(Excerpt provided):
#####

The first known definitive reference to the Slavs and their mythology in written history was made by the sixth-century Byzantine historian Procopius. According to Procopius, the Slavs he describes worshipped a single deity, who crafted lightning and thunder. Though the historian does not mention the name of this deity explicitly, probably it is the one who is called Perun in later historic sources (in some Slavic languages, the word “perun” may mean “thunder” or “lightning bolt”, or loud noise).

The Slavic Primary Chronicle is a major work with some references to pagan beliefs of Eastern Slavs. The chronicle treats the history of the early Eastern Slavic state. Two deities, Perun and Veles/Volos, are mentioned in the text of the earlier-century peace treaties between pagan rulers of East Slavs and Byzantine Emperors. The gods introduced by Grand Duke Vladimir (Volodymyr in modern Ukrainian) in Kyiv in 980, the event also mentioned in the Chronicle, suggest that the Duke must have been planning to introduce a more or less uniform pagan religion with a set pantheon of gods in all the lands that he ruled.

Analysis of this and other available sources makes it possible to say with some degree of certainty that Perun was the central deity who ruled the sky and wielded thunderbolts. Veles must have been the god of the Underworld.

In later times, Perun was mostly equated with St Elijah the Thunderer in Christian folklore. But he was also sometimes equated with St Michael, and sometimes even with the Christian supreme God, whilst in some folk stories, he was downgraded to various fairy characters.

Perun and Veles stand in opposition to each other. Perun is a heavenly god of thunder and lightning, fiery and dry, who rules the living world from high above. Veles seems to be a chthonic god who is associated with waters, earthly and wet, lord of the underworld, who rules the realm of the dead. Perun is a giver of rain to farmers, god of war and weapons. Veles is a god of cattle, protector of shepherds, associated with magic and commerce.


Calendar and festivals

Slavic myths were cyclical, repeating every year over a series of festivities that followed changes of nature and seasons. In order to understand the Slavic mythology, it is important to understand the Slavic concept of the calendar. On the basis of archeological and folklore remains, it is possible to reconstruct some elements of pre-Christian calendar, particularly major festivals.

The year was apparently lunar, and began in early March, similar to other Indo-European cultures whose old calendar systems are better known to us.

The spring festival of Masnytsya is rooted in pagan times; one of its rituals involves the burning of a straw effigy, which probably personifies Winter. Christianity adjusted Masnytsya to the beginning of Lent, and it has become a festival of saying goodbye to winter. It is still celebrated by Ukrainians not only in Ukraine but in other countries of the world as well.

#####

(Data lines):
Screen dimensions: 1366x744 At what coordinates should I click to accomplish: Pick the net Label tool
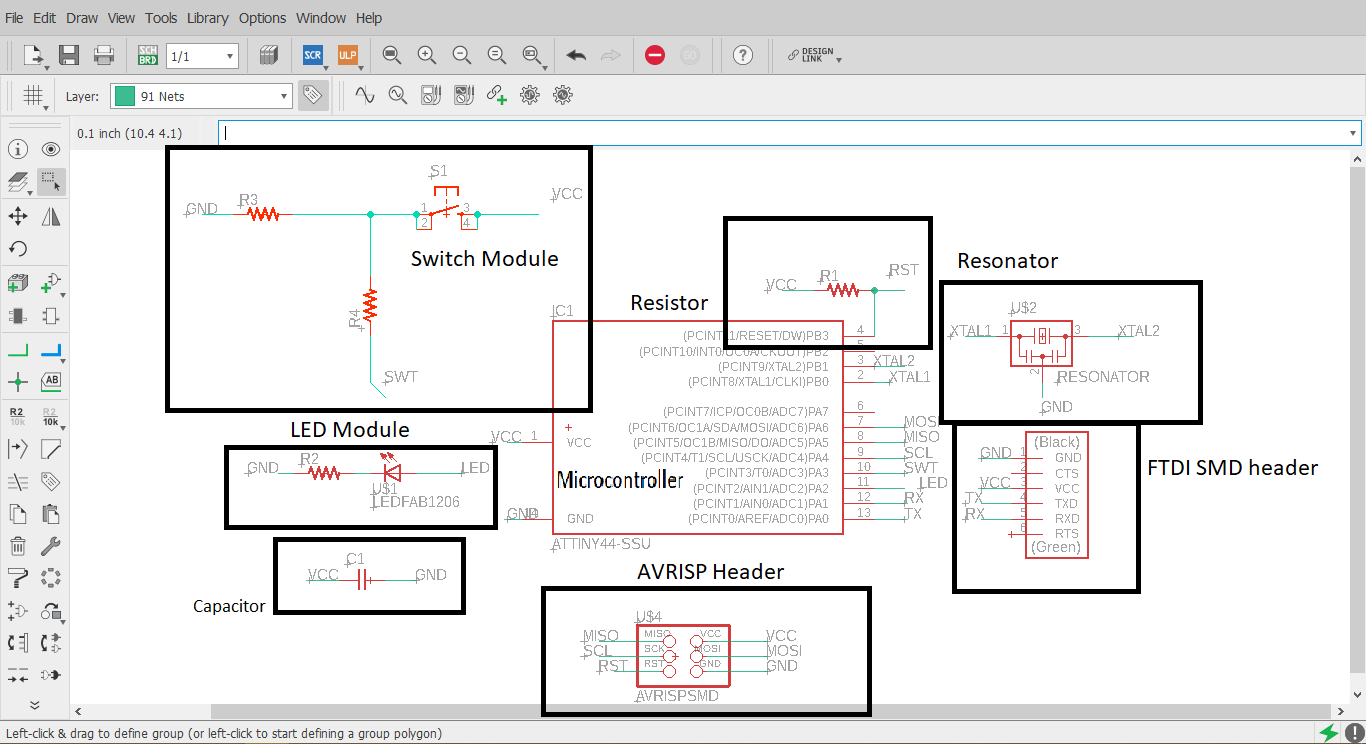(51, 381)
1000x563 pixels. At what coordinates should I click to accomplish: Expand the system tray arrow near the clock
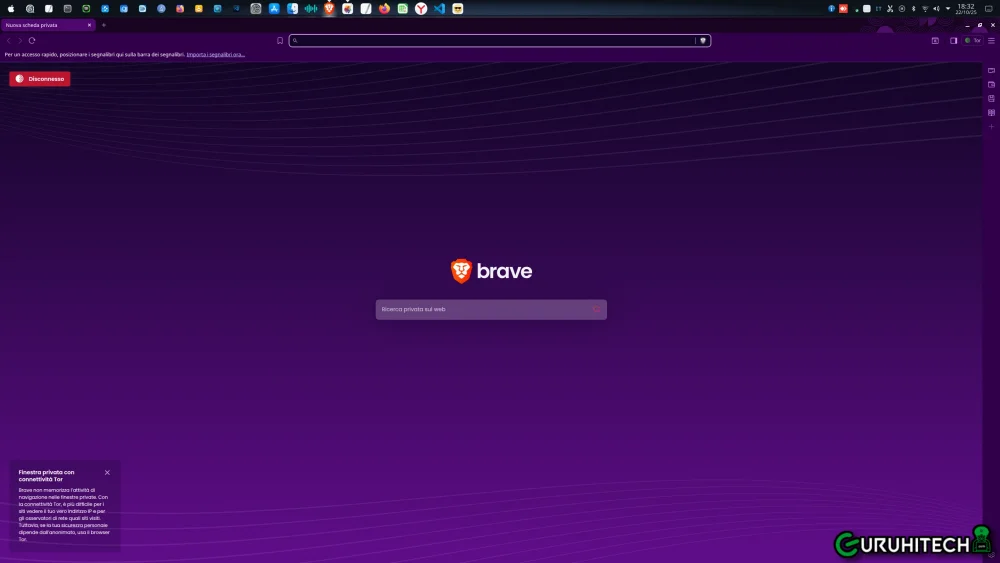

#####

(Goal): In the Slavic mythology text above, why does the unnamed god that Procopius describes probably match the one later sources call Perun? Answer in one to three sentences.

(Solution to this problem): Procopius says this god made lightning and thunder. In some Slavic languages, the word "perun" can mean "thunder," "lightning bolt," or a loud noise. So the god is probably the one later sources name Perun.